Они не видели никого красивее

Андреа не встречала никого красивее тебя. С битловской челкой, в узком сером костюме. Влажные пятна под мышками на желтой рубашке. Но их Андреа не видно. Пиджак на четырех пуговицах, закрытый верх. Ты идешь рядом со своим лучшим другом. Его зовут Ян-Улоф, у него челка чуть короче и костюм чуть свободнее, из коричневого вельвета. Он без умолку говорит, нервно посмеиваясь после каждой фразы. В руках у него потрепанный ветром букет. Конечно же, розы. Конечно же, не красные. Только не на первом свидании. На первом розы должны быть светлые или бордовые. Оранжевые – тоже неплохо. Ян-Улоф разбирается в тонкостях этикета. Он готовился, учил язык цветов и вот теперь несет под мышкой кривой букет бордовых роз.

Ты – так называемое прикрытие. У Яна-Улофа свидание, но ты волнуешься больше, чем он. Ты хотел бы сидеть дома и читать «Карлика» Пера Лагерквиста[4]. Тебе осталось совсем немного страниц, тебе хочется домой на Бьеркгатан, 64. Ян-Улоф взял отцовский «ситроен», но его оказалось сложно припарковать. Ну когда же вы наконец доберетесь! Пиджак жмет. Ноги чешутся от брюк. Вот бы домой и переодеться во что-нибудь удобное. Ян-Улоф все говорит и говорит.

– Да, она жутко красивая, – говорит он, – она всего лишь пригласила на кофе, но приодеться никогда не помешает, правда?

Он натянуто смеется. Карл роется в карманах и достает пачку сигарет.

– Далеко еще? – Он прикуривает, глубоко затягивается.

– Вот за этим кварталом, кажется. Адрес у меня записан, если что. И знаешь, Карл, ее соседка, возможно, тоже там. Может, ты пригласишь ее куда-нибудь, а? Что скажешь, Карл? – Он снова натянуто смеется, Карл бросает на него косой взгляд.
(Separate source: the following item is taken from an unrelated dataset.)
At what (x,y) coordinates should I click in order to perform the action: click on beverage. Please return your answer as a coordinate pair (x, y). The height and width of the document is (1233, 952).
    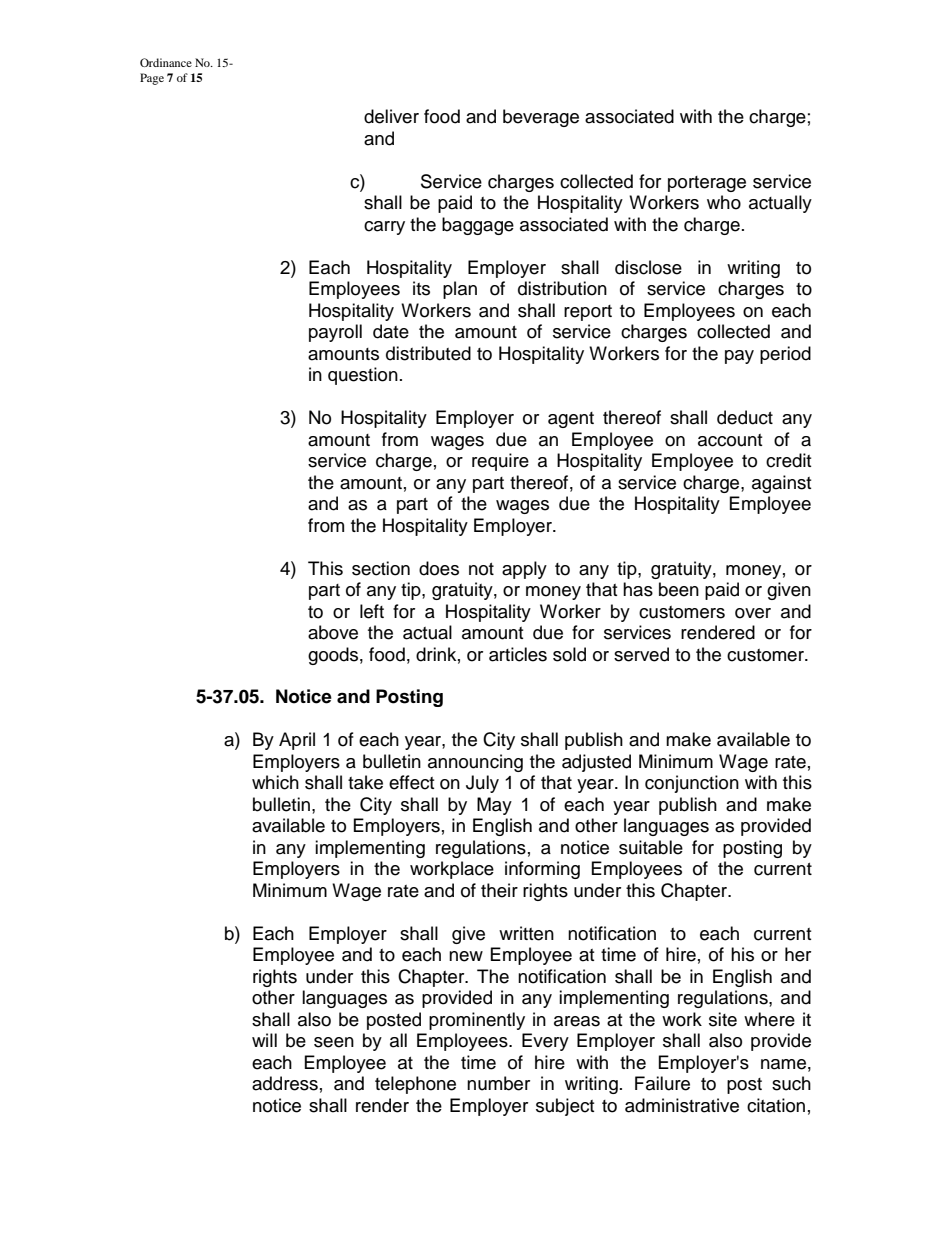
    Looking at the image, I should click on (541, 118).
Снова затягивается.

– Я с ней незнаком.

– Вот и пригласи ее куда-нибудь!

– Куда?

– В кино. В кафе. Не знаю. Да это неважно! Стой, мы пришли. Черт, Карл… Как у меня вид? Галстук не криво, нет?

– Брось. Ну что, мы идем?


Это была самая красивая женщина из всех, что Карлу доводилось видеть. Конечно, это клише, но хотя бы раз в жизни эти слова должны прозвучать – по крайней мере в мыслях. Ян-Улоф стоит между ними со своей дурацкой метелкой в руках. Три полумертвые розы и поникшая веточка зелени – и букетом-то не назовешь. Но Лувиса улыбается, Карл видит ее улыбку сквозь стебли. Она благодарит и удаляется, чтобы приготовить угощение. У нее звенящий выговор. Ян-Улоф говорил, что раньше она жила еще севернее. Почти у границы, гордо сообщил он. Из кухонного закутка доносится ее голос: «Присаживайтесь, чувствуйте себя как дома».

– А где твоя соседка? – спрашивает Ян-Улоф, как только они устраиваются на удобном диване с бархатной обивкой. Лувиса возвращается с подносом. Она застенчиво и красиво улыбается. Большие синие глаза.